> Source document
Transient, relatively short-lived periods of pain, i.e. toothache, childbirth, shutting fingers in a door, give you a good idea of what it is like, but not a long enough experience to need to formulate plans to deal with it for a long period. 'Deal With It', in this case, does not mean making it go away, but hopefully making it easier to cope with.
I know it's not as cheerful a subject as 'A Day In Disneyland.' or 'Fun With Cotton Reels.' but let's be matter-of-fact about it. It's all in life, the overall glorious existence that we share, so we can call anything to do with it cheerful if we like, and I like.
Qualifications. It would be unwise to be advised on deep sea diving by someone who had never got their feet wet. I am qualified. I've got the cancer version of pain, in the 'past curing' stage. I've been like that a long time and may still be 'past curing' when I die at a ripe old age. I'm qualified because it hurts more or less all the time in varying degrees so I have tried to cope with it in various ways:-
KID IT. Stretch out, place a warm hand (your own) on the affected place and with the ease that gives, however slight, talk out, exult. 'Hey! This is alright. Luxury like this. Very nice indeed.' and it is so. The pain will come back at you of course, but a regular easement, and we all have developed a way of doing that, even if only for a few seconds, will help. Then gloat about life. You can start to convince yourself and that's the whole idea.
STIR IT UP. Pain comes in all different shapes and sizes, and each has it's own idiosyncracies. Mine doesn't like walking. So after a little walk about and it's pouring on the coals, sit down, get those feet in the exact position for a little relief. As it abates you can talk out loud again. 'That's better.' 'Ah Lovely.' You are giving yourself a benefit, so give this positive thing voice. You are talking to yourself, so what, you are the one that needs the good vibes.
READ. You can get your mind off pain by reading, and if you close down some of your brain by occupying it with a book, there is less brain for the pain to annoy. Read thoroughly, no skimming, or for every missed word the pain will hurt you. Read something technical if you can, like the specification of all 20th Century bicycles, or the genera of beetles in Scotland. Read as if your future depends on an exam tomorrow. If you don't understand something, i.e. the difference between a Jock Beetle and a Jack Beetle, re-read it until you do understand. Read this post and my others, I may come and test you.

> Dataset excerpts
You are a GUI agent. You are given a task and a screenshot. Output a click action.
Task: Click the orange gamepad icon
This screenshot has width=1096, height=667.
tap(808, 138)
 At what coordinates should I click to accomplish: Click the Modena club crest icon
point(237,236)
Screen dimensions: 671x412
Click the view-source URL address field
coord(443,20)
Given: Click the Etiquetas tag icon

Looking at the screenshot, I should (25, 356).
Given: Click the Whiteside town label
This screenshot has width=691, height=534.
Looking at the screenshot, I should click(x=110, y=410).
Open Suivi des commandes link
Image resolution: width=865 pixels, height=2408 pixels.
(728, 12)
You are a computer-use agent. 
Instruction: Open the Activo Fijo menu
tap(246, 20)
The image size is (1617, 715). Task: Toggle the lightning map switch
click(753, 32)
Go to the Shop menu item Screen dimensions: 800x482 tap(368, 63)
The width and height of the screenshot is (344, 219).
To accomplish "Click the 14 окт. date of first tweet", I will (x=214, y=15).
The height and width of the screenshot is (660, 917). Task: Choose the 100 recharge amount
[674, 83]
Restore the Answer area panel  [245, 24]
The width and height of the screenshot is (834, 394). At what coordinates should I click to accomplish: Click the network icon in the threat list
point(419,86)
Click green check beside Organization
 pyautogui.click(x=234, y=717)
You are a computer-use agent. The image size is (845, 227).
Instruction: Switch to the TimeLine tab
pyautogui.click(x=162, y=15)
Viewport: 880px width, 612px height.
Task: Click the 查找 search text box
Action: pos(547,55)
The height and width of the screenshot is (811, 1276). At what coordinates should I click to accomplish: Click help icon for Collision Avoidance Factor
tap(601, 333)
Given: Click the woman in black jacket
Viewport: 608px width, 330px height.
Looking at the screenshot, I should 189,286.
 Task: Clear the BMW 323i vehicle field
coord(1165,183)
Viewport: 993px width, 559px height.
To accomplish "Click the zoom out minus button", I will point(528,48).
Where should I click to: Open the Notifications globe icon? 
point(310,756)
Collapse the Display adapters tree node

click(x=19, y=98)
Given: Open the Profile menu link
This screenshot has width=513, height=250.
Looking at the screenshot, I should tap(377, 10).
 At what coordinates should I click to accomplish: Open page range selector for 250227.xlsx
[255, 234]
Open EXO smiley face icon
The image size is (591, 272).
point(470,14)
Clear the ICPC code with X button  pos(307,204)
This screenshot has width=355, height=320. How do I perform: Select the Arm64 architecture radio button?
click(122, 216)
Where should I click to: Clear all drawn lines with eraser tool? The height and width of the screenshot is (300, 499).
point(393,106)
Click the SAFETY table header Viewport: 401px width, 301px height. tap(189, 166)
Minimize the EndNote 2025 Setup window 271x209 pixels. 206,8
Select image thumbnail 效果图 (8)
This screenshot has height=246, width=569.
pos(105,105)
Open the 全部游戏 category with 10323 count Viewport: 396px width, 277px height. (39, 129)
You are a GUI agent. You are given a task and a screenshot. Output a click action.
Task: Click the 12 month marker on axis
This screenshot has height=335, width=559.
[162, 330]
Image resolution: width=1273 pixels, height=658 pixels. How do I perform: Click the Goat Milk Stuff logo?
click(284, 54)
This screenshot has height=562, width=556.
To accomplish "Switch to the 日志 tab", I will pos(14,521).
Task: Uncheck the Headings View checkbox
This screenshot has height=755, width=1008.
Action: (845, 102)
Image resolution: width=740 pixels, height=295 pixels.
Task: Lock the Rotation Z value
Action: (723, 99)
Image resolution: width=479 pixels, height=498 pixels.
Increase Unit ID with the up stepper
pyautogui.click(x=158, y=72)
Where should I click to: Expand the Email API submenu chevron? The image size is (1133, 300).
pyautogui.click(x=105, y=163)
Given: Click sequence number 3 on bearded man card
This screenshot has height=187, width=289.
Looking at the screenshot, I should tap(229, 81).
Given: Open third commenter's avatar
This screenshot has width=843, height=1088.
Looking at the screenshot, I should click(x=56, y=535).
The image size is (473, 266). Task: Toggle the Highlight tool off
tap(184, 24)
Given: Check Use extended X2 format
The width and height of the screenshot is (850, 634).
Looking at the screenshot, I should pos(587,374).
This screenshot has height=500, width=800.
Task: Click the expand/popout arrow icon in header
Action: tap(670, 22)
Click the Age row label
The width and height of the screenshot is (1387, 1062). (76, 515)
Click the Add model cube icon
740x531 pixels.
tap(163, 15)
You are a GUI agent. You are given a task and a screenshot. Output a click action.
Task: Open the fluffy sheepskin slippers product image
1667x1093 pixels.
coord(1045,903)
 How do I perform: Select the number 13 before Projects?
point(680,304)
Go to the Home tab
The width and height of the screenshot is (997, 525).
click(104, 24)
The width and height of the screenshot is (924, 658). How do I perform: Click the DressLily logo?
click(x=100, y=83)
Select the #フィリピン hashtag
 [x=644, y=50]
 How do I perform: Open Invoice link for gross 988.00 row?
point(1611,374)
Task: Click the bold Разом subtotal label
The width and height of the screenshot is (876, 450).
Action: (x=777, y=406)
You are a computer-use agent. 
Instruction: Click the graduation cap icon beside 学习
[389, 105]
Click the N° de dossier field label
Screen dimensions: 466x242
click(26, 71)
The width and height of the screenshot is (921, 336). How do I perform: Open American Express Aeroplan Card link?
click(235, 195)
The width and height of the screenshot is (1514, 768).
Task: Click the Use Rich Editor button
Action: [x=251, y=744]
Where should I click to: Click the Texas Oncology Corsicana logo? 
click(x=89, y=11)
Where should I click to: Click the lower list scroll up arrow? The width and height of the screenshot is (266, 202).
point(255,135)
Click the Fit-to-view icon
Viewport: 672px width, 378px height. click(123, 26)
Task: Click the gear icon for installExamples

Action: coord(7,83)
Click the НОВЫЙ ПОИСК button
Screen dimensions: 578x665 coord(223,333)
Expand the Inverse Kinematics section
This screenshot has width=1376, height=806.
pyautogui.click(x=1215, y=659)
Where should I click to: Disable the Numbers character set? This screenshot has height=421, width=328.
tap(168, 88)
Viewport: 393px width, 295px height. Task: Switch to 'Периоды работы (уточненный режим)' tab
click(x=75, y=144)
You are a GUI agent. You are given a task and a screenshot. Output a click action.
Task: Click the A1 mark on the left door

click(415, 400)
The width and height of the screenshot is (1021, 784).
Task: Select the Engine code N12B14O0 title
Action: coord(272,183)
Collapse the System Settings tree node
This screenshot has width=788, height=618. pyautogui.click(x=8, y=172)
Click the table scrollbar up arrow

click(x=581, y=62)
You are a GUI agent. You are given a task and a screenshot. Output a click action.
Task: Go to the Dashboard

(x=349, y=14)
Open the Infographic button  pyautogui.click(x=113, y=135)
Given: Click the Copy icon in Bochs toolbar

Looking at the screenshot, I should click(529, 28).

> Exercise
Repeat word for word the part of the essay on living with pain between "STIR IT UP." and "the good vibes.", inclusive.

> Answer for the task
STIR IT UP. Pain comes in all different shapes and sizes, and each has it's own idiosyncracies. Mine doesn't like walking. So after a little walk about and it's pouring on the coals, sit down, get those feet in the exact position for a little relief. As it abates you can talk out loud again. 'That's better.' 'Ah Lovely.' You are giving yourself a benefit, so give this positive thing voice. You are talking to yourself, so what, you are the one that needs the good vibes.